NORTHANGER ABBEY: JANE AUSTEN

Student report for Gothic Fiction: ENGL 450

In Northanger Abbey, Jane Austen presents the reader with a study of moral considerations. Yet beyond that, she illustrates the use of writing as an educational tool. Austen mixes a diversity of fictional elments, including satire, to explore and develop her main character, Catherine Morland. Her 'education' parallels that of the reader. That is, Austen seems aware that Northanger Abbey is about writing itself, and that the complexities and illusions that her characters face are confronted by the reader as well.

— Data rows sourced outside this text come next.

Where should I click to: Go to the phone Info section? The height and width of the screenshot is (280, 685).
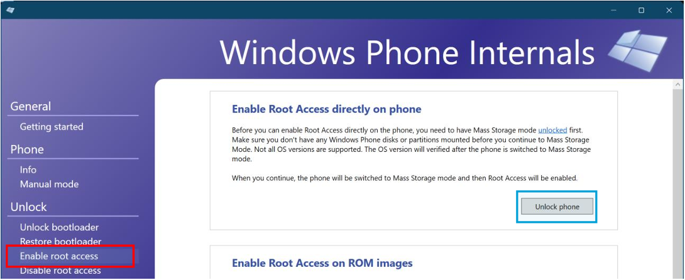click(28, 170)
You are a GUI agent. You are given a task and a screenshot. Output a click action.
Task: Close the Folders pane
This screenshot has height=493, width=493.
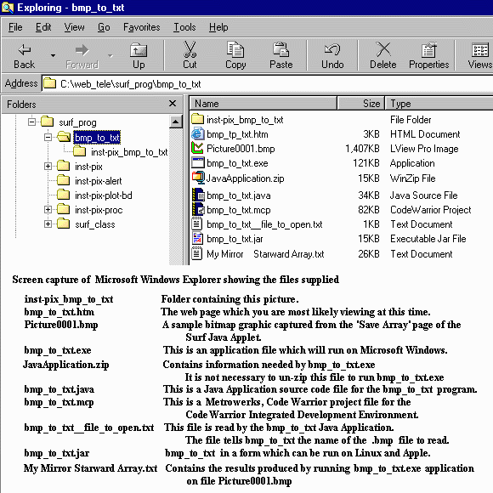click(x=173, y=104)
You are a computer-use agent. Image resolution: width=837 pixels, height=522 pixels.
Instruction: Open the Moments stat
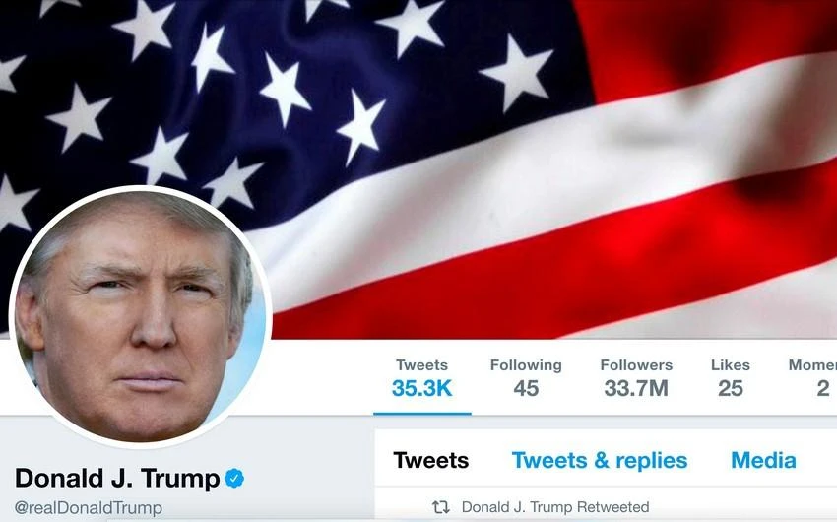click(x=812, y=377)
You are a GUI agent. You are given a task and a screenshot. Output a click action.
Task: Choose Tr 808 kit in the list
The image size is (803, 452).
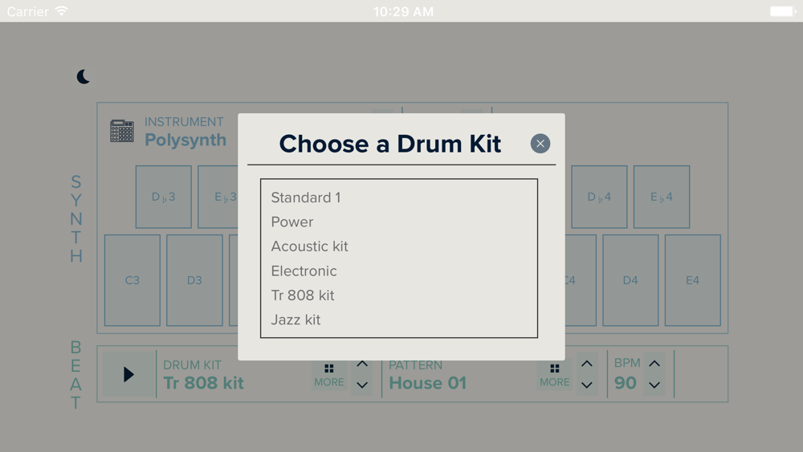click(x=399, y=295)
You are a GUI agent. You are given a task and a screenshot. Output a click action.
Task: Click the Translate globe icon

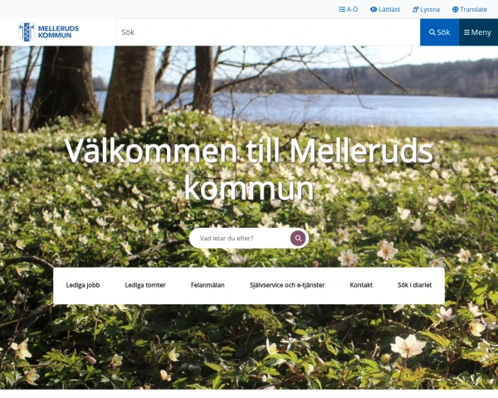point(455,9)
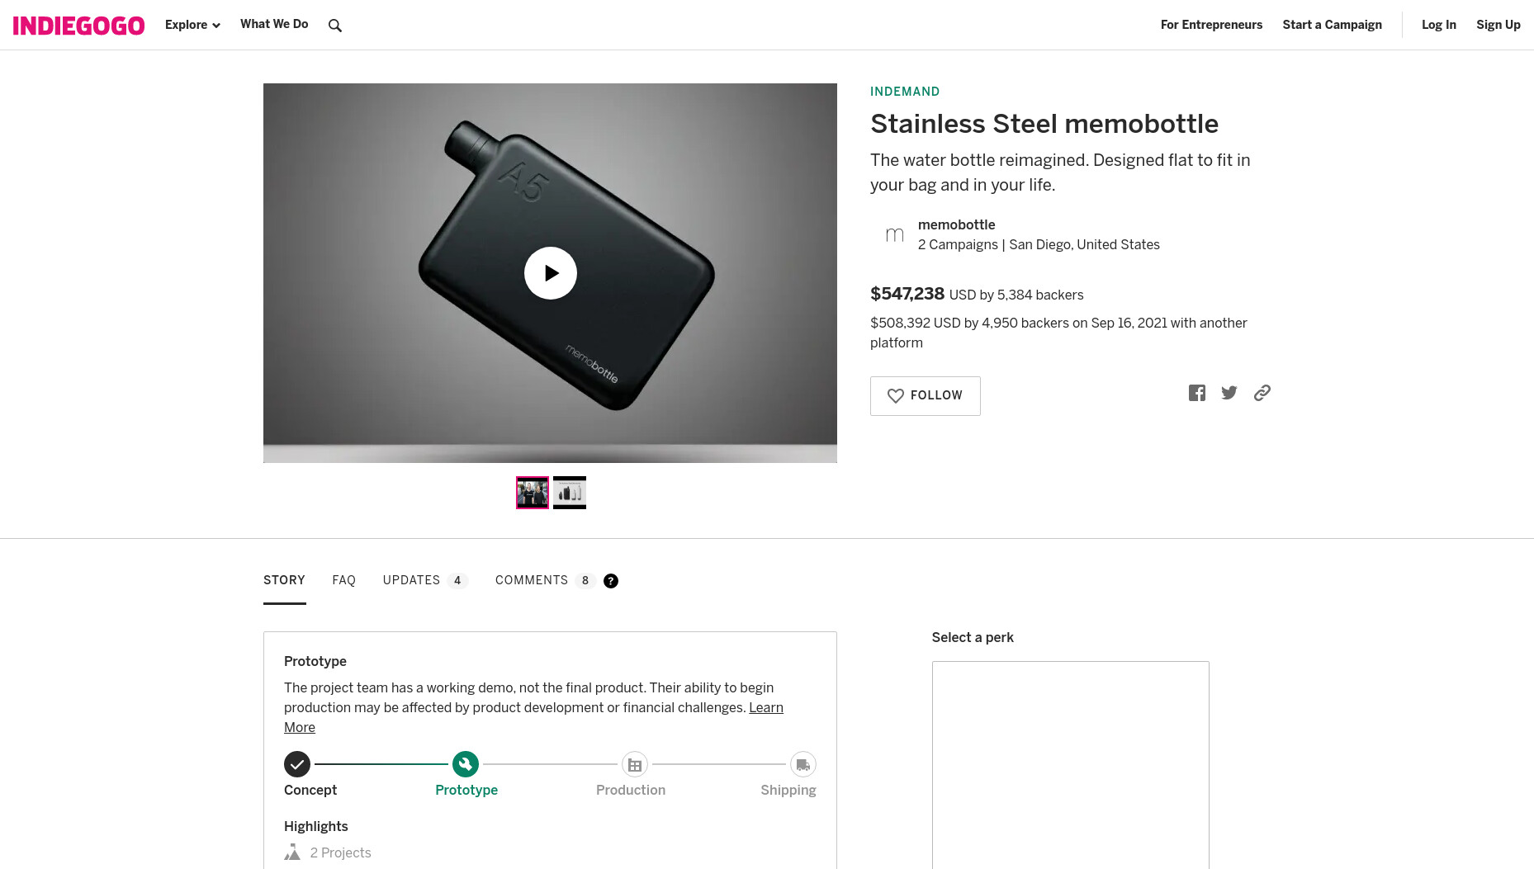1534x869 pixels.
Task: Open the comments help question icon
Action: (611, 581)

The first two chapters are what may be considered the 'gothic' chapters. When examined closely, they seem to explain or warn the reader of the perils of employing one literary device or form to explain events and circumstances. Clearly, Austen is concerned with the education of what may appear to be an 'ordinary' woman. But Austen uses elaborate means and complex literary and fictional events to maintain the realism of her main character. By doing so Austen illustrates that what may appear to be an ordinary situation will require complex means to understand its true intent. Austen is not overtly critical of 'gothic' or supernatural events, but rather illustrates the inherent danger in using one explanation to understand the world. Certainly, Austen uses Catherine to deliberate moral and social situations, but the true value of the novel resides in Austen's ability to show that viewing or explaining the world from only one perspective, whether empiricist, moralist, sentimentalist, or otherwise, is not an appropriate way to 'educate'.